I am trying to make a minimalist e-commerce website at www.tradespring.net. It may take up to 30 seconds to load as it is hosted on heroku and I am only using 1 dyno. Let me know if you can't even tell what it does/what you are supposed to do.
======
ryankals
It's an interesting concept and I like where you're headed w/ the design. This
could be interesting if you could build it out in a highly concentrated area
such as NYC. Can you add Google Maps and make it location based?

Another thing you can work on is pictures. If someone is "Selling a Wacom
Bamboo usb tablet for 40 bucks", I'd like to see what it looks like
beforehand. Once you have traction, maybe you could create a partnership w/
Bit.ly. How about seller ratings and history?

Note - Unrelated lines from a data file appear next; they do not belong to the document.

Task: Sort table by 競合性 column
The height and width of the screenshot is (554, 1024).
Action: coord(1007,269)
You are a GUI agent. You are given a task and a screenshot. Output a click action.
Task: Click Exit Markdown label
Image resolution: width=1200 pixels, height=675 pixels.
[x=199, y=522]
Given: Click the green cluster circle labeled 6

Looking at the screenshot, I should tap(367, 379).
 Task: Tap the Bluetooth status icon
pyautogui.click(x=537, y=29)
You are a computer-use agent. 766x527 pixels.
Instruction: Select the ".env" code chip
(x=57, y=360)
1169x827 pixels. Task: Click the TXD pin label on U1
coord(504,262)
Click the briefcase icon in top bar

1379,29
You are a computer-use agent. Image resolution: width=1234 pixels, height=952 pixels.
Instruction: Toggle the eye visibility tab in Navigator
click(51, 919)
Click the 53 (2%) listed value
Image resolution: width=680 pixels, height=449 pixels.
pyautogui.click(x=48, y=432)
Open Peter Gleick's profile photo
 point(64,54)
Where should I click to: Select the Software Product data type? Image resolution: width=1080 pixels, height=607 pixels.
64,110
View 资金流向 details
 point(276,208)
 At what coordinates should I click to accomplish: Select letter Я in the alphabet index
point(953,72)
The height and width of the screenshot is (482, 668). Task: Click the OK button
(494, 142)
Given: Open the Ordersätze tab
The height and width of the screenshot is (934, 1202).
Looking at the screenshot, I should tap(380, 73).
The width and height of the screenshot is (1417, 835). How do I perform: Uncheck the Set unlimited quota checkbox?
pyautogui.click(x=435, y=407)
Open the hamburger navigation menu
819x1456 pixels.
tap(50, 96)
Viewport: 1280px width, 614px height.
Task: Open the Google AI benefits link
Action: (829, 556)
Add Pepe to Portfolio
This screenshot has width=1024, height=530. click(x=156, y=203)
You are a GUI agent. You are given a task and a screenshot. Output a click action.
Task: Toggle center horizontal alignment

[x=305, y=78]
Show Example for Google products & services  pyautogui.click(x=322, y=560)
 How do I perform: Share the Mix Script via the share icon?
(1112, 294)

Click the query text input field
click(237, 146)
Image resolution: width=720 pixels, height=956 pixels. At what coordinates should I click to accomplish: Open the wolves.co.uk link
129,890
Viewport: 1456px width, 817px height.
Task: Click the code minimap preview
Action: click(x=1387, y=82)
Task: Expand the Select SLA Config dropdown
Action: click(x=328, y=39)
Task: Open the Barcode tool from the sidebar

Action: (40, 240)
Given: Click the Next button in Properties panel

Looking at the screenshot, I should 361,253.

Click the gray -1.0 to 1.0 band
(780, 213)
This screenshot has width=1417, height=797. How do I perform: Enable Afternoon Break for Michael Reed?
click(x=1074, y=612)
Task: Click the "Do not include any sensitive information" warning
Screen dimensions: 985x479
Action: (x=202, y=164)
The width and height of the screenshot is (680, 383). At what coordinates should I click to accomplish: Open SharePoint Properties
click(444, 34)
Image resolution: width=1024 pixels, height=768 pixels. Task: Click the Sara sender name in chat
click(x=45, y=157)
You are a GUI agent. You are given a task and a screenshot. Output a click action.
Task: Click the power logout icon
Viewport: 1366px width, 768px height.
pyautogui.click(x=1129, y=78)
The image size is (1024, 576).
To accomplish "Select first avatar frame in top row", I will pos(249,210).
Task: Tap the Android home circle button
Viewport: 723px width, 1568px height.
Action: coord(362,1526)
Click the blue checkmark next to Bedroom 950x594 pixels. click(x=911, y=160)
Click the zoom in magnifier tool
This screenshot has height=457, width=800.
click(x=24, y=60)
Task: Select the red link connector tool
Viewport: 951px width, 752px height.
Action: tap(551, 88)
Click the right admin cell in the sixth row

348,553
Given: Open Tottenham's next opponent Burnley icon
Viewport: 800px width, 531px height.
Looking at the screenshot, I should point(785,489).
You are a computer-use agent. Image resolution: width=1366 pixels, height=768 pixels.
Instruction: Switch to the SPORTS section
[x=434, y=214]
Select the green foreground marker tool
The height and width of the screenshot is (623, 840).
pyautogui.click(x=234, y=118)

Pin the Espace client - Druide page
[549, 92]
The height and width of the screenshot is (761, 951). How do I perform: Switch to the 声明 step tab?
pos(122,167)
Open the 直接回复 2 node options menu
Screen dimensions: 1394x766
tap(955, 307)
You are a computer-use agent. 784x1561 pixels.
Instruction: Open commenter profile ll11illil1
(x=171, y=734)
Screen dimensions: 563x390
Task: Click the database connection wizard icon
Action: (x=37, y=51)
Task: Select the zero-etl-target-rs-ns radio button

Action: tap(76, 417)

Interesting concept and with the right execution, I think you can make it
work.

------
elietoubi
The reason why heroku is so slow when you have only 1 dyno is that it idles
after a couple of minutes of inactivity on your site. The trick is to use new
relic on heroku. New relic shows your performance of your site (for free) and
pings your server every minute ... that should prevent it to idle

More info here: [http://stackoverflow.com/questions/5480337/easy-way-to-
preve...](http://stackoverflow.com/questions/5480337/easy-way-to-prevent-
heroku-idling)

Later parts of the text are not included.